You control a civilization from its earliest beginnings till the middle ages.

You actually start with developing the brain of your species to give them the abilities of speaking and socialising. During the game you improve your technological knowledge wich will give you more possibilities in settling, fighting, travelling, gaining cultural achievements and so on.

The board is a world map. Regions distinguish each other in fertility and will only provide food for a limited number of people, depending on your technological progress. If you spread out,  you’ll sooner or later find yourself in a conflict with your neighbours.  You can also do agriculture and mining to improve your situation.

The game is pretty much a Euro. Components are good, the rules are terrible as everyone who ever played a Phil Eklund game might guess.

Compared to 7 Ages, this game feels pretty abstract, for me actually too abstract.

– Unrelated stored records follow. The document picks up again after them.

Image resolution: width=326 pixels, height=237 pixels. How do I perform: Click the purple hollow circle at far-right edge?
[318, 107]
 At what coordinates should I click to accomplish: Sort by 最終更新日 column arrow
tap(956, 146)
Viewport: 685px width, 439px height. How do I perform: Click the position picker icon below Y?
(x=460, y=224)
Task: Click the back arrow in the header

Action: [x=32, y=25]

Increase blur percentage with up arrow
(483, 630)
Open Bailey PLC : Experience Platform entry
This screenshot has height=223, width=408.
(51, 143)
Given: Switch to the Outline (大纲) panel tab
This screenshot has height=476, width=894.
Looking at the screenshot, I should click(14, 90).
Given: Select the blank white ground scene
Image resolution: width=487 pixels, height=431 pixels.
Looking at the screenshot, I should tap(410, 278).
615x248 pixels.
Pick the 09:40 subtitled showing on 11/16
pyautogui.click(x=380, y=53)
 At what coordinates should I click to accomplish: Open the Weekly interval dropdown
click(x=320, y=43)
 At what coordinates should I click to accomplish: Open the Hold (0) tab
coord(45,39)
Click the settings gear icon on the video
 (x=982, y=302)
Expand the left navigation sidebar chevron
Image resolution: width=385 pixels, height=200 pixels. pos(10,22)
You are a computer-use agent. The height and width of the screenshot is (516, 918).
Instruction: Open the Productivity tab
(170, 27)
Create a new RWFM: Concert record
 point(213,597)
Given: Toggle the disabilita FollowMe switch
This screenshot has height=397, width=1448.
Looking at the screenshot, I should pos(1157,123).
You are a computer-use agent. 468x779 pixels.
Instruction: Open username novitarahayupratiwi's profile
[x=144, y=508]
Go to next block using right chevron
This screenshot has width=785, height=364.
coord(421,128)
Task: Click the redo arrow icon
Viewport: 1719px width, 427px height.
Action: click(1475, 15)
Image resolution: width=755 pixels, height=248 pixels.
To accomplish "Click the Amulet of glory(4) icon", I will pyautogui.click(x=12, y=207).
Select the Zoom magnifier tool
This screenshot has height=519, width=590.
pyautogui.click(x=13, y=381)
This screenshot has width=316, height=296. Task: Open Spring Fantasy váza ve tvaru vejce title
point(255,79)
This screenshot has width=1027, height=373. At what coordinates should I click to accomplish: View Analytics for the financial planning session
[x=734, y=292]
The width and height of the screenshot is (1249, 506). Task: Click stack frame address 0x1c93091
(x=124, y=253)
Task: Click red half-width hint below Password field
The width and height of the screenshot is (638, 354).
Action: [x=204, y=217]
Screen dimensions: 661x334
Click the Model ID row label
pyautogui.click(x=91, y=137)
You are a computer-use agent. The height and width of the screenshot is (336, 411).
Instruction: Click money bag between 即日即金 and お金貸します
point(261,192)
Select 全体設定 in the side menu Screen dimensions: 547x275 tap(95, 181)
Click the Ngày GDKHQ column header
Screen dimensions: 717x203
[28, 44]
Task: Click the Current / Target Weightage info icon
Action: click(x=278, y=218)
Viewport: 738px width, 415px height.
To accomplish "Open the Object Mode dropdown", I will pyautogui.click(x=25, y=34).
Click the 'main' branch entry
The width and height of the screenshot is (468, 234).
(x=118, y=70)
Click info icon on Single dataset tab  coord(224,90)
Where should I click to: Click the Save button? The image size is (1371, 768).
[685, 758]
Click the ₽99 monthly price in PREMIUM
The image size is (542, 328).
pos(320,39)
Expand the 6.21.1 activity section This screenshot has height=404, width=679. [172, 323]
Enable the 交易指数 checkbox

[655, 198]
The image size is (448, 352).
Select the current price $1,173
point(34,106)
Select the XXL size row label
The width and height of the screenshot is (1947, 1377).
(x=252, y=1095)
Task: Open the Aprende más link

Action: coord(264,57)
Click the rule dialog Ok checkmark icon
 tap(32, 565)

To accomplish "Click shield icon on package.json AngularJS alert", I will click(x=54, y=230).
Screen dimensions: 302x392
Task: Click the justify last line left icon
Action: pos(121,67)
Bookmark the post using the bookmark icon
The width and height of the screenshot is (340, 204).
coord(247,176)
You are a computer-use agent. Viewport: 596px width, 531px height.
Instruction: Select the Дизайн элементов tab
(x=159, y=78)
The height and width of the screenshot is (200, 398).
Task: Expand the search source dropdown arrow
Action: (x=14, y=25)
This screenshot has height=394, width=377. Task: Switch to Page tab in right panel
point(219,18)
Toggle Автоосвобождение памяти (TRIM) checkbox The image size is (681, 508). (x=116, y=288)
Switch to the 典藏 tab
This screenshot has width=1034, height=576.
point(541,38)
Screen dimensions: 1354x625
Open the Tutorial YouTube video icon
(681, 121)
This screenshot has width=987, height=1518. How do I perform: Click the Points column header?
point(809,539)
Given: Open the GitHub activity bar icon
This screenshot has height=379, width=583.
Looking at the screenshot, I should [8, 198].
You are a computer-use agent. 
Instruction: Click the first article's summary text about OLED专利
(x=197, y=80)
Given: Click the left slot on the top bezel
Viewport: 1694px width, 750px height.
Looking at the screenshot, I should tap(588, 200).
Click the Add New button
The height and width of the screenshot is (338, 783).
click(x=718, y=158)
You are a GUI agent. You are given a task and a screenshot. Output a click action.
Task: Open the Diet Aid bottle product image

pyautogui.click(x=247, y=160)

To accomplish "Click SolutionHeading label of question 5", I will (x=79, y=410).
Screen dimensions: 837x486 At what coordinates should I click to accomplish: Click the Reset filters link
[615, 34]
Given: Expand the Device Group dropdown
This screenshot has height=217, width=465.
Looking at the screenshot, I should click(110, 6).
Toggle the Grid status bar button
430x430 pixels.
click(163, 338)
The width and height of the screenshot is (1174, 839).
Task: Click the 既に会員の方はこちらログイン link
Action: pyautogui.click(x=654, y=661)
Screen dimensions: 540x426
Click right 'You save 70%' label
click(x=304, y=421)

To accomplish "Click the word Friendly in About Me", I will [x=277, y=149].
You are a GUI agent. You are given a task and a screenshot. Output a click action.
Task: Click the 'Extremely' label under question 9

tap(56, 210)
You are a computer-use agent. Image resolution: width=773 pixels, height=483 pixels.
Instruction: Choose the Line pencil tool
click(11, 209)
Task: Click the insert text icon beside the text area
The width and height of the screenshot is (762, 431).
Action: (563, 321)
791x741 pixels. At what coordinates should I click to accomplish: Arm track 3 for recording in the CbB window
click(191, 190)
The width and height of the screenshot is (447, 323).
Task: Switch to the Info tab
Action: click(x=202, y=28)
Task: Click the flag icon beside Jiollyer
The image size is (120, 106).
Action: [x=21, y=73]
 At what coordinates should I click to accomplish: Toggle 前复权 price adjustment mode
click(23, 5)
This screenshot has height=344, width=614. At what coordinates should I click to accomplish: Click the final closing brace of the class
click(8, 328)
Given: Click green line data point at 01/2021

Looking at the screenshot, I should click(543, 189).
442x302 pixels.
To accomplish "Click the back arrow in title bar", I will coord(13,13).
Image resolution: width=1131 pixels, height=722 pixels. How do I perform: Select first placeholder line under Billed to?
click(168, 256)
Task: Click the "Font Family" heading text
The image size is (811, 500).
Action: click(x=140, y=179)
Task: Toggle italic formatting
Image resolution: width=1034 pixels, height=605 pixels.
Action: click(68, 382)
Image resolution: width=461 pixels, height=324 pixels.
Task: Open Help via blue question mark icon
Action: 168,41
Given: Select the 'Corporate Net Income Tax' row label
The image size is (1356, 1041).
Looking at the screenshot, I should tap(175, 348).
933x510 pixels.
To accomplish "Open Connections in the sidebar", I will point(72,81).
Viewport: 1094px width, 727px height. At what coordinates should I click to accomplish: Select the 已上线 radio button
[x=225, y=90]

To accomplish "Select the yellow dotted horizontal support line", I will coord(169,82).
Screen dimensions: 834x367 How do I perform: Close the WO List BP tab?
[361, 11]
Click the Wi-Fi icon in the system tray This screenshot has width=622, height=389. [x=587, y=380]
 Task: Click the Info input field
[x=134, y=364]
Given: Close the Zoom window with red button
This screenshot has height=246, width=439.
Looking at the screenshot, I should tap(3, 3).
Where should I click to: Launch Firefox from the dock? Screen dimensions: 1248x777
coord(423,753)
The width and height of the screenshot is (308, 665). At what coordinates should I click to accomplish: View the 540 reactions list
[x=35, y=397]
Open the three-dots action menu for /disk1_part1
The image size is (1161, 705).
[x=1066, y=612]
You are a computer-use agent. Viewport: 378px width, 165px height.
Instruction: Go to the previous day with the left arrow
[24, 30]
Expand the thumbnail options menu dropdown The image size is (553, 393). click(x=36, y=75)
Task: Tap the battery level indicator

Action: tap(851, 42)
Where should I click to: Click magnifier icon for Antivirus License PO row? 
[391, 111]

I don´t wanna get too deep into this, but I got the feeling that the game comes with some flaws. The option to steal cards from another player will often prevent you from drawing cards from the deck as long as there are other cards that might give you an advantage already in play. This probably slows the game down quite a bit. Some things like domestication or a chance of revolution depend on a single die roll, but the consequences are often significant. Once you´re civilization becomes unbalanced, it feels pretty hard to regain control and you lose very fast the capability of doing anything at all….

Sadly, the official solo variant is also pretty bad. 




Age of reason

This expansion is simply a deck of cards, that covers modern technology. Now players can finally use the full tech track wich you could already find on the board.  This is another slightly bothering aspect of some Phil Eklund games, that as long as you don’t buy the expansion, it feels like you do not own a complete game.